Start of Block

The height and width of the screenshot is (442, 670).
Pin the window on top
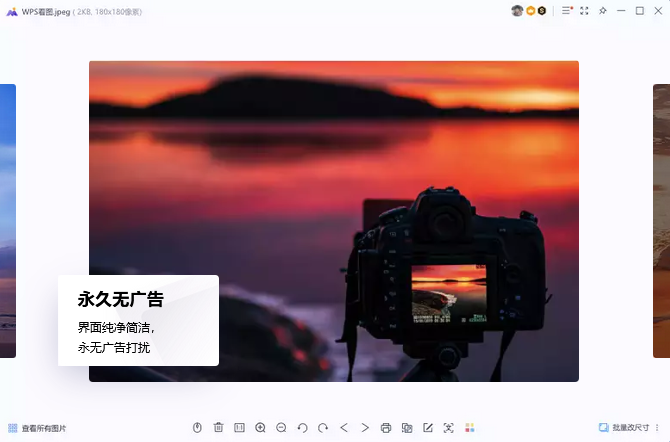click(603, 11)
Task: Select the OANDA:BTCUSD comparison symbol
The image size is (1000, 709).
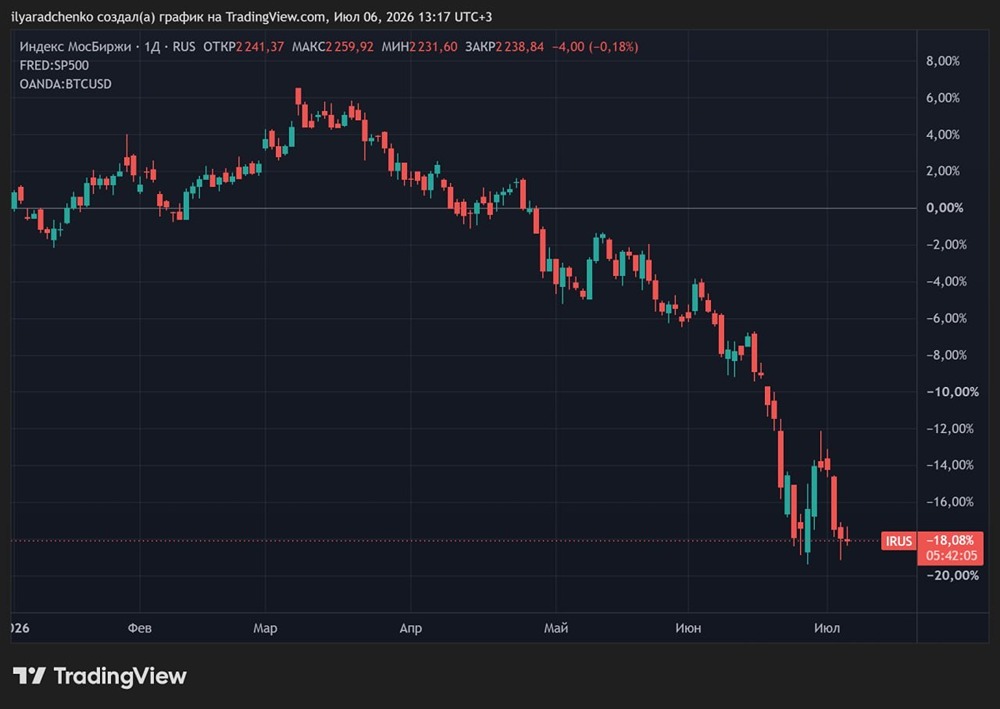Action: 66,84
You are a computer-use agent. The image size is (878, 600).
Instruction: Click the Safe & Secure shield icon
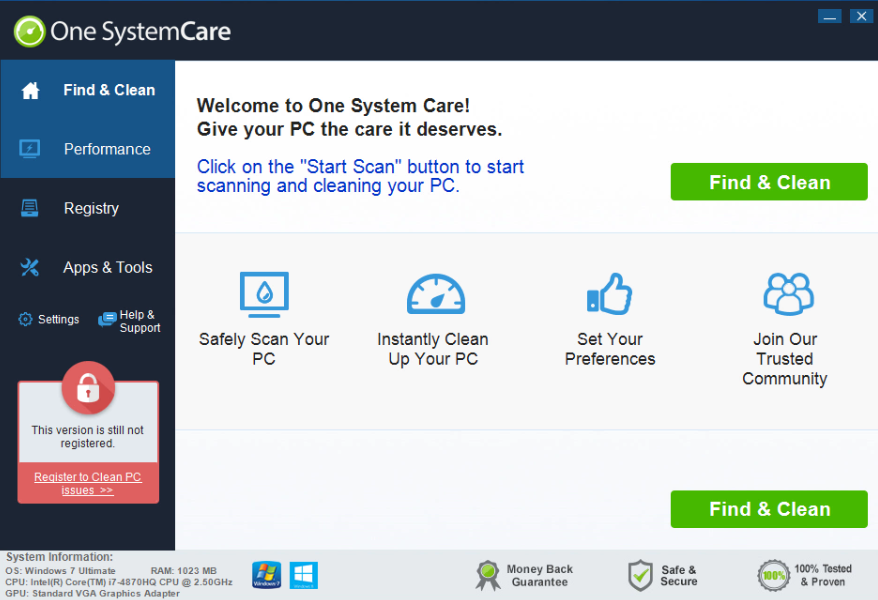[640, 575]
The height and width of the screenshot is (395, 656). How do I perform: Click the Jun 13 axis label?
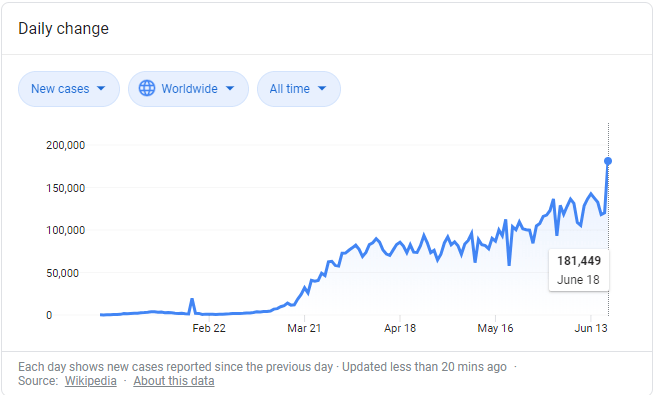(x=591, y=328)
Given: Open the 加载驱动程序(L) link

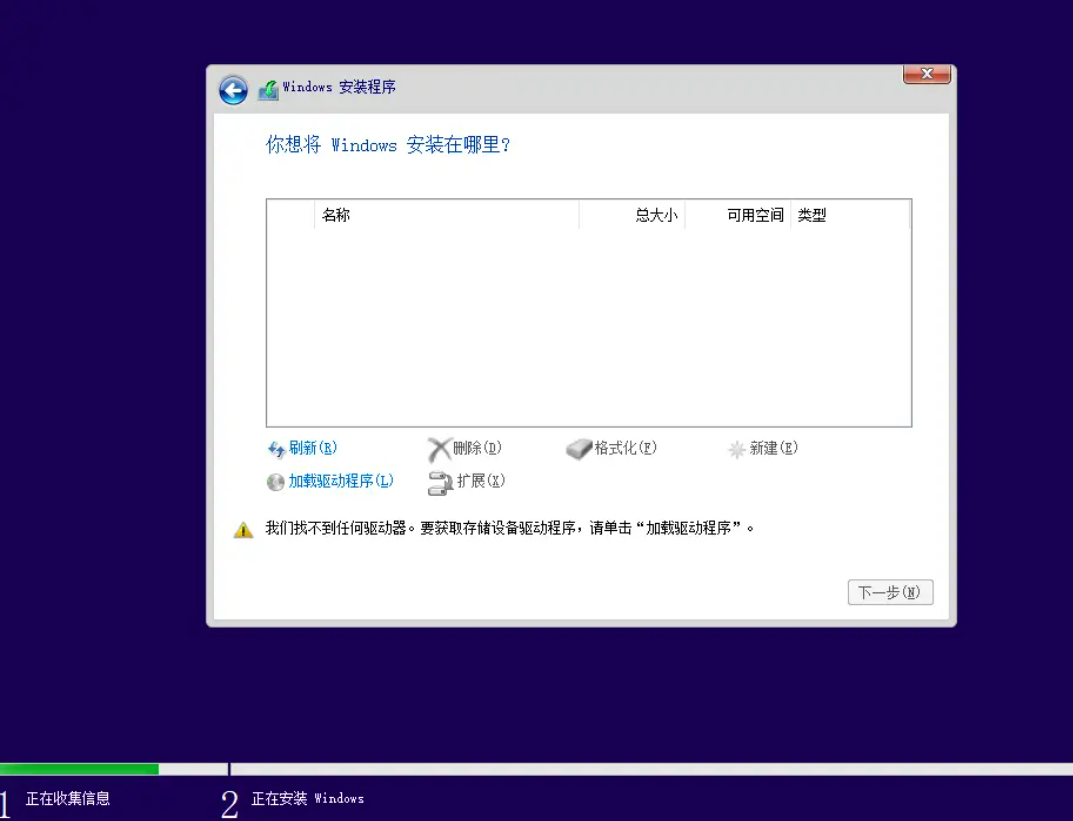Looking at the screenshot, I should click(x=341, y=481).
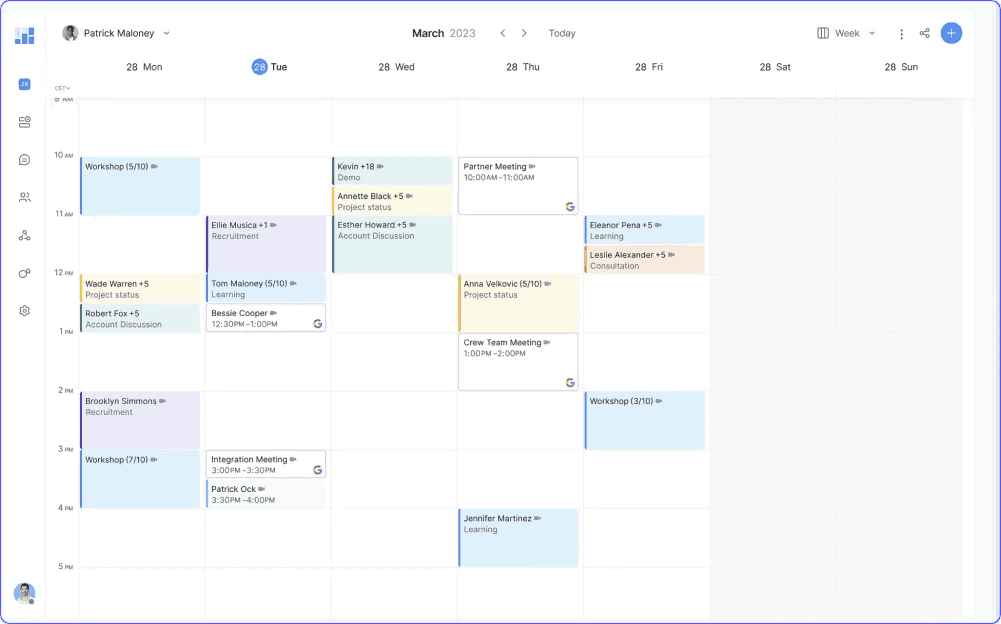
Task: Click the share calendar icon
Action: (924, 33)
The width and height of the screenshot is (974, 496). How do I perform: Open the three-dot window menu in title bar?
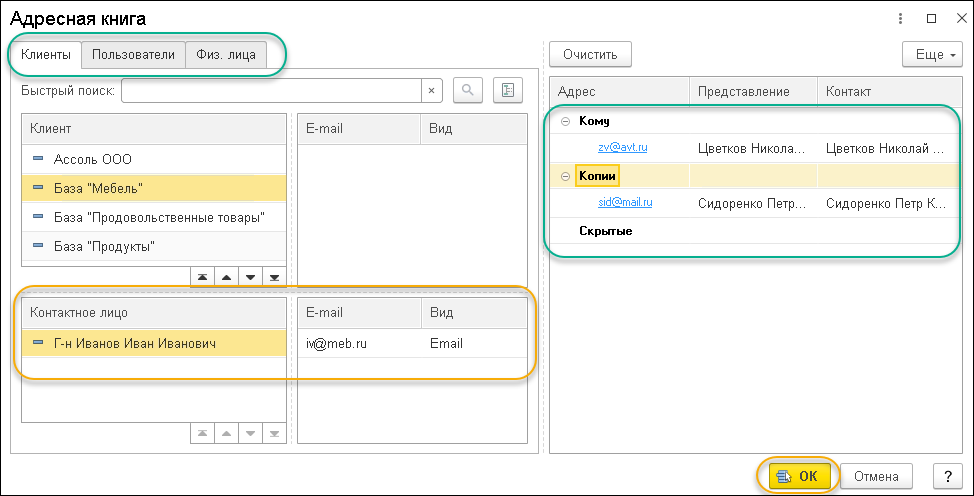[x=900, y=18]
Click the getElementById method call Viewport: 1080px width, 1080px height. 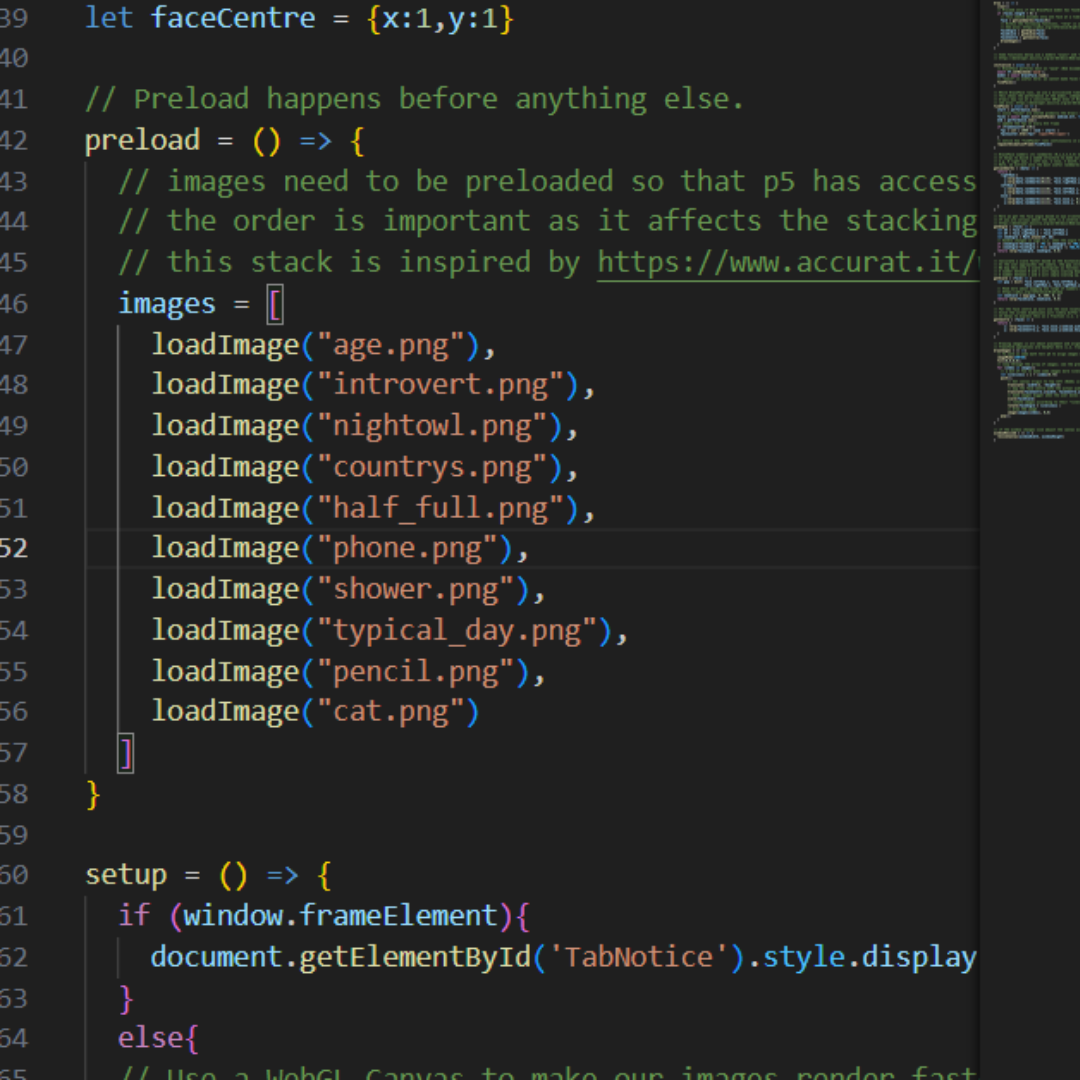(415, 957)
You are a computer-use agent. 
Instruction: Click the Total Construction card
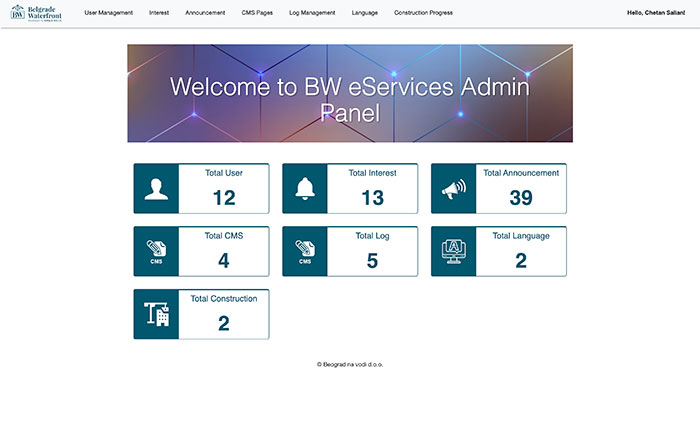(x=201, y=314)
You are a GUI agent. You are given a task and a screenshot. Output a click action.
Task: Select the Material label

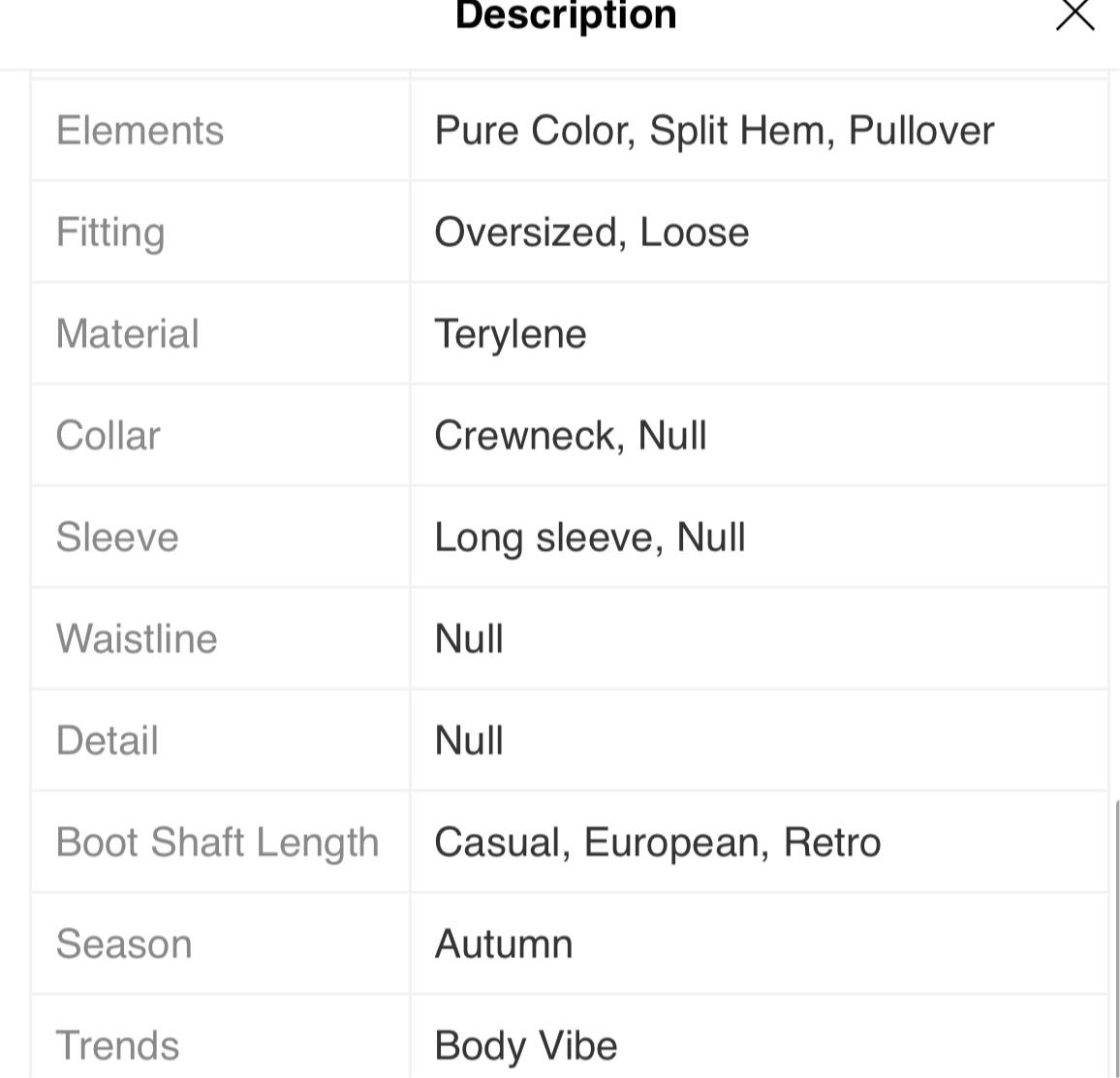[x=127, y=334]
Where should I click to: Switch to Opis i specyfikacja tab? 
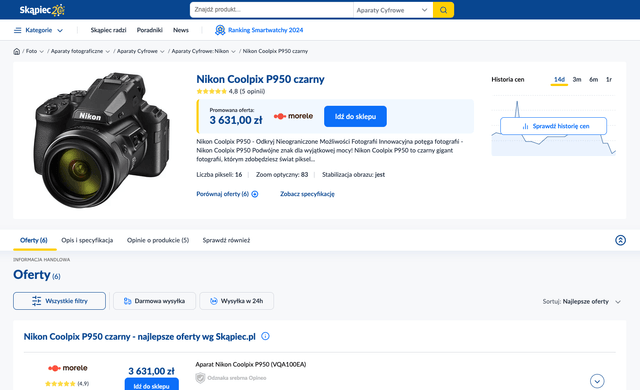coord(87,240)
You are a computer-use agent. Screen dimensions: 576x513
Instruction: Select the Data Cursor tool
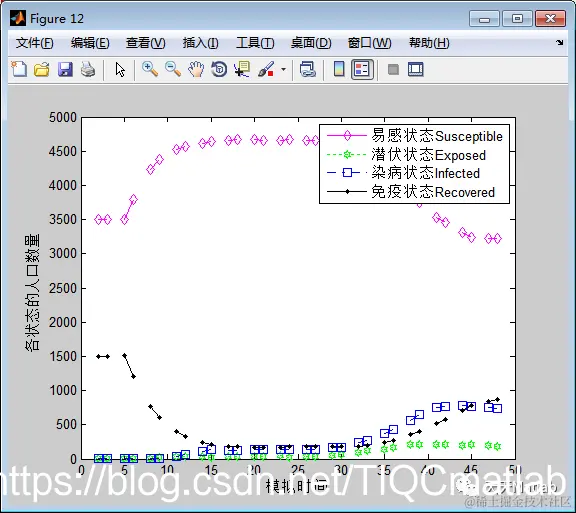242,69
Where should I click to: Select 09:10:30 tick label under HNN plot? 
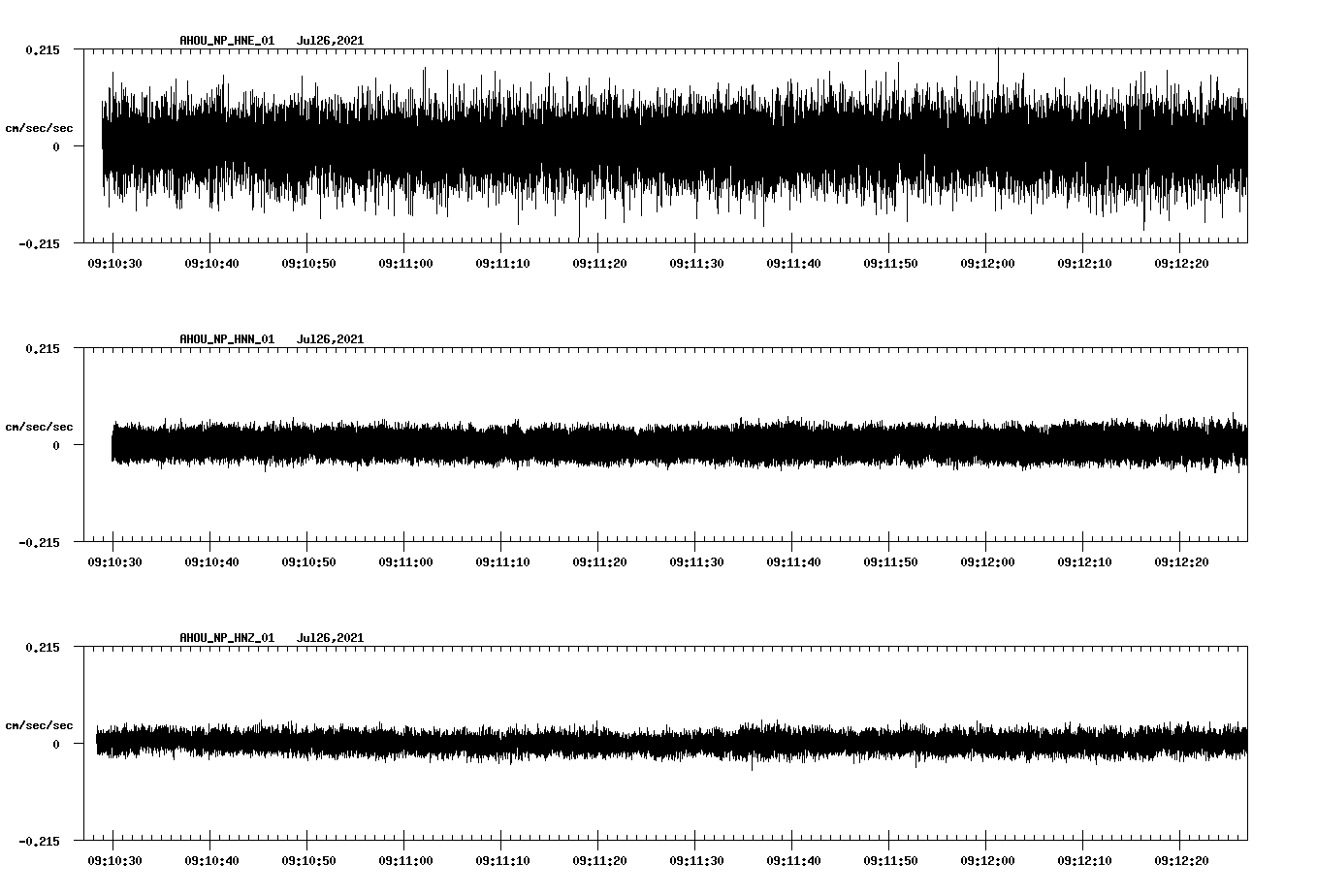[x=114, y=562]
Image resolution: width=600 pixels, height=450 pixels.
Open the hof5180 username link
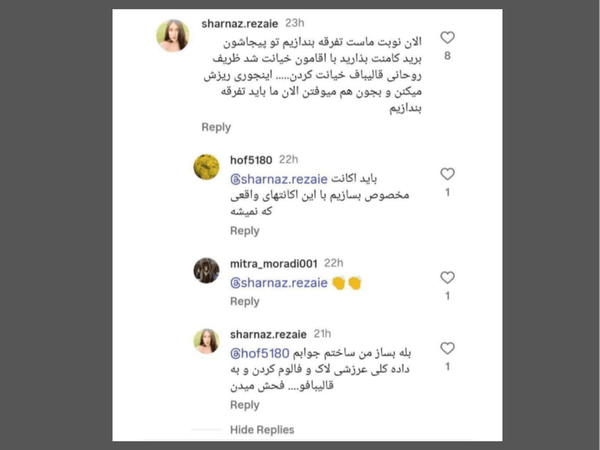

End of Block

WHAT YOU SHOULD DO
Determine the number of lines in the entries above where the string "agent" appears. Answer with the number alone.

EXERCISE SOLUTION
4